Identity Resolution: Data Warehouse vs. Customer Data Platform

Learn how identity resolution occurs in data warehouses vs. customer data platforms and which one is right for your business.

Best Practices
August 15, 2022
Image of Arpit Choudhury
Arpit Choudhury
Founder, astorik
Identity Resolution

Everybody wants a single source of truth for customer data, but what it entails depends on who you’re asking.

Sure, the data warehouse is a “single store” for customer data collected across multiple sources; however, in the absence of identity resolution, the data is only half-true. Building a unified view of customer activity from the data is anything but trivial—those tasked with it can attest to the complexities involved in getting it right.

Moreover, the definition of identity resolution also varies from business to business—for certain industries, solving for identity resolution is a subset of a broader entity resolution problem.

Identity resolution, as the name suggests, refers to the identity of a person—an individual user or customer who is one of the several entities that a business deals with.

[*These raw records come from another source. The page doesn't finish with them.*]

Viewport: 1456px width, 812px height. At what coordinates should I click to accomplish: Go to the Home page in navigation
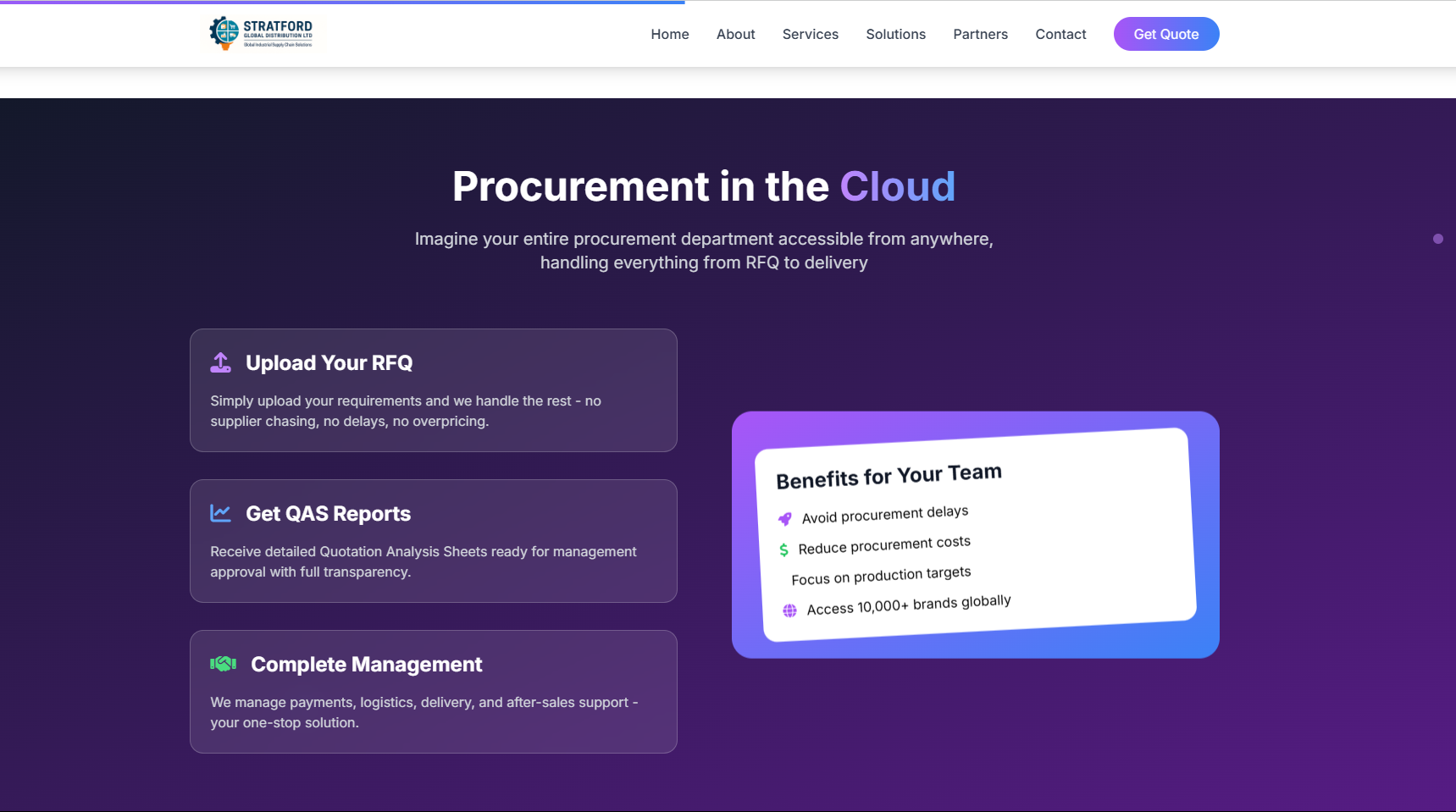tap(669, 34)
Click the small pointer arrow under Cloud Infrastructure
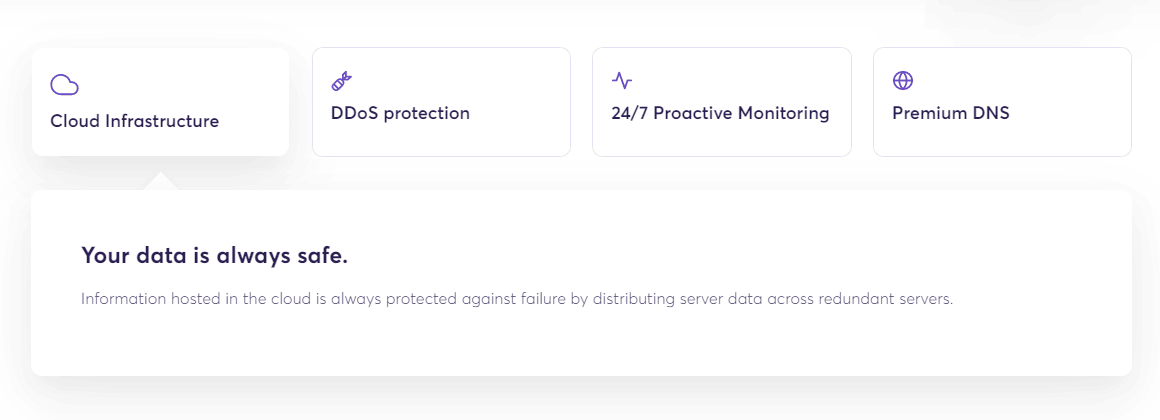 (x=161, y=180)
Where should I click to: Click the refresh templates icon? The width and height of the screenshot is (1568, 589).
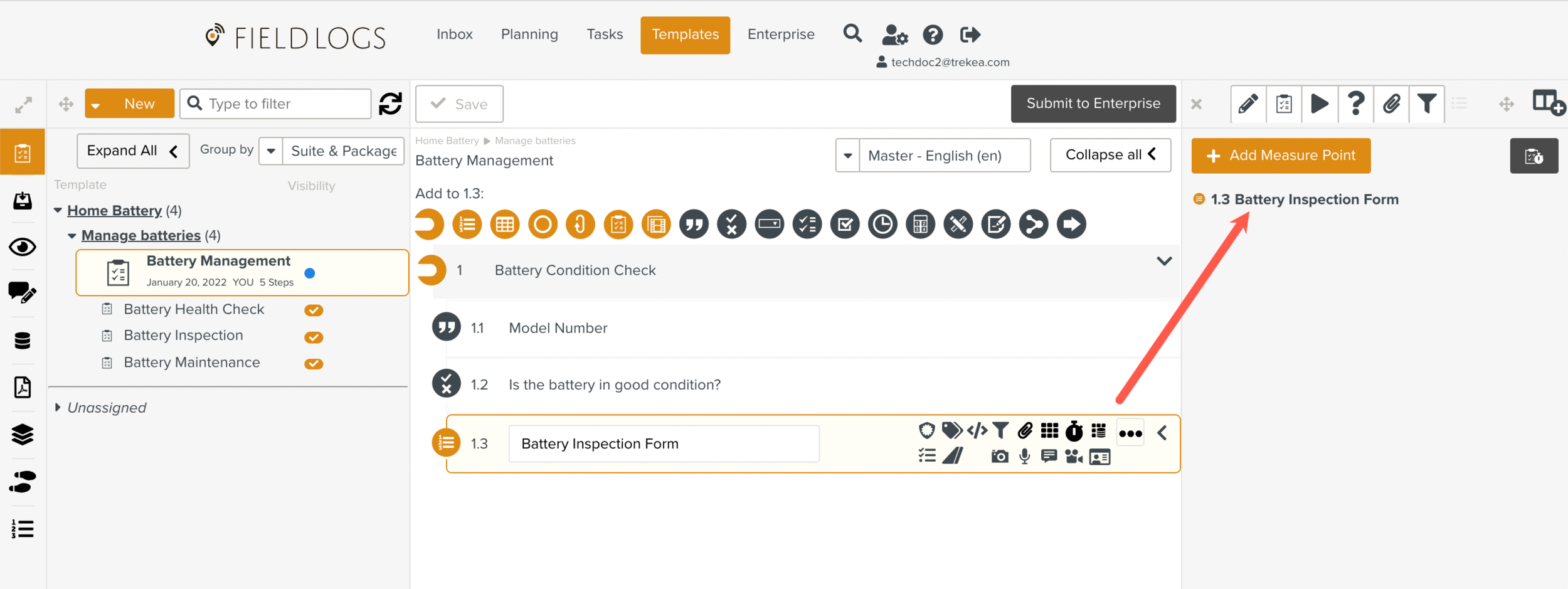pos(390,103)
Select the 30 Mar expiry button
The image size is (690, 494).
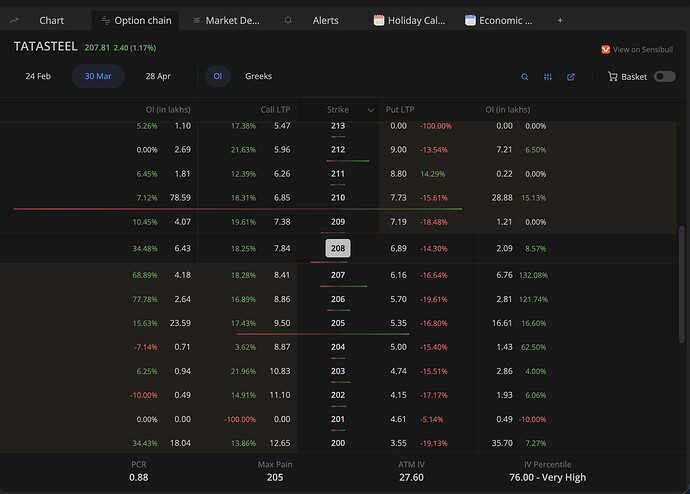coord(98,76)
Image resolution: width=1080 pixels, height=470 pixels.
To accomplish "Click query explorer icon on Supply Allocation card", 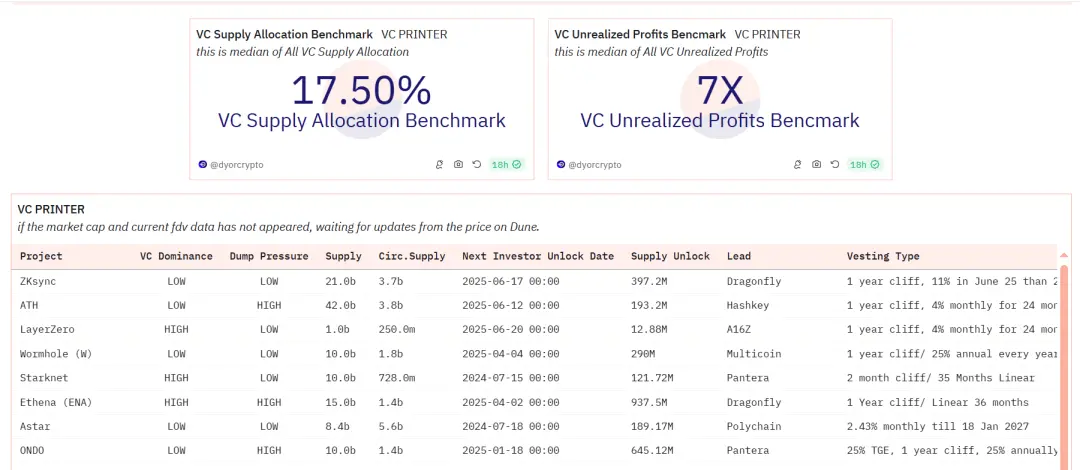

Some of the others are accounts, products, suppliers, vendors, partners, and resellers.

In this guide though, I want to delve a little deeper into identity resolution and describe the systems where it takes place, the differences between automated and manual identity resolution, and the benefits of deterministic over probabilistic matching.

Identity resolution: Where and how it happens

Identity resolution, as you probably already know, is the process of unifying user (or customer) records that are captured across multiple sources (or touchpoints).

But where does this process take place? Who performs the unification? How is the data captured and stored? And what are the prerequisite data points to make it all possible?

It’s important to have answers to these questions before investing in an identity resolution endeavor.

Data warehouse (DWH)

Bill Inmon, known as the father of the data warehouse, recently wrote an article titled “What A Data Warehouse Is Not” where he debunks popular myths regarding what a data warehouse is—it’s a fascinating read and I highly recommend it if you want to gain a deeper understanding of what’s happening in the world of data warehousing.

The data warehouse, in its typical form, is a cloud database that stores customer data from disparate sources and is used for analytic workloads.

Before identity resolution can happen, one has to ensure that data from first-party data sources—apps, websites, or smart devices—is made available in the data warehouse, which is typically done using an internal or external customer data infrastructure (CDI) solution. What data is collected and how it is stored is important as identity resolution relies on a set of identifiers (IDs) that are used to match and merge user records originating across multiple sources.

Writing the unification code

The process of unifying or merging records starts once the requisite data is made available in the warehouse. This is typically done by analysts who have a good understanding of the datasets and are adept at writing SQL queries that perform complex joins across tables to create new tables known as materialized views. These tables then serve as the source of truth that is used for analysis and activation.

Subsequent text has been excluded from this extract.